Despite the significant presence of O. gilesii across its range, the proximity of Perth to major populations of the species presents a threat to their health as urban encroachment destroys forest undergrowth. Debris from logging activities can increase the habitability of an area for O. gilesii in the short term. Once the initial plant matter from clearing has decayed, however, forest regrowth will not be sufficient to supply a sustainable amount of undergrowth cover for the species. Carefully planned, sustainable forestry practices are therefore recommended to preserve O. gilesii habitats.

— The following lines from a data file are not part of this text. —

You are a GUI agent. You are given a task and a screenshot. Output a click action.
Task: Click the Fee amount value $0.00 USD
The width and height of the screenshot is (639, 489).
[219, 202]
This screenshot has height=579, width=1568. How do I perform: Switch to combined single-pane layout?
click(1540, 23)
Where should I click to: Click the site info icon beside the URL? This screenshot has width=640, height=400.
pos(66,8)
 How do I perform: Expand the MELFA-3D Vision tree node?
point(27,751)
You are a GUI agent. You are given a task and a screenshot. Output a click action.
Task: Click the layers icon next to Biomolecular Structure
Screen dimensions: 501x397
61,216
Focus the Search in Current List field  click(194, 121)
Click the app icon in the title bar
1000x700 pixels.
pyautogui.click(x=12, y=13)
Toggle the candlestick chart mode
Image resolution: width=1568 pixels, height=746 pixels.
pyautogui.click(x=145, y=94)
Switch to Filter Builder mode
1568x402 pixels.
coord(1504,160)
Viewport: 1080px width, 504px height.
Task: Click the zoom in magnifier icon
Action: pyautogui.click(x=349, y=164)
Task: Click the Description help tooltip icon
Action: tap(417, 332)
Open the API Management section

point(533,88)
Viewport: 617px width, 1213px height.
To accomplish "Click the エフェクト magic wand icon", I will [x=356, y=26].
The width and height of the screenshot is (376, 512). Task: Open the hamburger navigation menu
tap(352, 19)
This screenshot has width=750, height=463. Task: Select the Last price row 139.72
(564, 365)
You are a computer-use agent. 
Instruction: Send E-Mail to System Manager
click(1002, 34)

The effects of increasingly severe Australian wildfire seasons fueled by climate change, that in 2019-2020 alone wiped out more than 10 million hectares of land of which 80% was native forest, are also potentially harmful to O. gilesii habitats. The impact of fire on invertebrates in Australia is not well understood due to a lack of scientific research and a classification rate of only about 30% among relevant taxa. However, a study conducted by the Western Australian Department of Parks and Wildlife found that no O. gilesii were collected for 17 years after undergrowth in a survey area was burned by wildfire.

== Behaviour ==
=== Habits ===
Occiperipatoides gilesii, like other West Australian velvet worms, relies heavily on plant litter and forest undergrowth for protection. Surveys of Australian Onychophoran species have shown that water absorbing, decaying logs are a particularly important component of forest floor habitats. A positive correlation exists between increase in age and volume of logs and the likelihood of inhabitance by velvet worms. The health of O. gilesii populations is also closely tied to rainfall patterns as they have no physiological mechanism for the retention of moisture and are prone to desiccation. Although relatively little is known about the behaviour of O. gilesii specifically, studies conducted on other Australian Peripatopsidae show that their brains include similar "mushroom structures" to those found in arthropods that are believed to play a role in enabling complex behaviors. These behaviours include group hunting, formation of social hierarchies and intraspecific aggression.

=== Reproduction ===
Male O. gilesii lack spermatophore carrying papillae adjacent to the eyes, a feature common in other Australian Ochynophorans, and the method of sperm transfer that they employ is not definitively known. Females possess a large spermatheca and a cross shaped gonopore. The purpose of the spermatheca is to store sperm before it moves through the reproductive tract and fertilizes eggs that go on to form embryotic juveniles in the uterus. In other Australian Peripatopsidae the sperm is admitted to the spermatheca by means of deposit of the spermatophore on the skin of the female, where it breaks through into the body cavity. Broods are often of multiple paternity as different males deposit spermatophores on the skin of the female, a process that may increase genetic diversity of species with confined ranges like O. gilesii. Due to O. gilesiis lack of spermatophore-transferring head structures, it has been theorized that dermal insemination may instead be achieved by use of a spiked appendage, or that sperm may be deposited via the vaginal opening. Members of the Peripatopsidae family such as O. gilesii have longer female maturation times, frequently entering into diapause, but higher fecundity than tropical velvet worms. This species exhibits lecithotrophic ovoviviparity; that is, mothers in this species produce and retain yolky eggs in their uteri. Juveniles are born in the autumn between March and April. Juveniles have fewer papillae than adults, due to an absence of secondary and accessory papillae that develop by the time of maturation, but are born with their full complement of oncopods.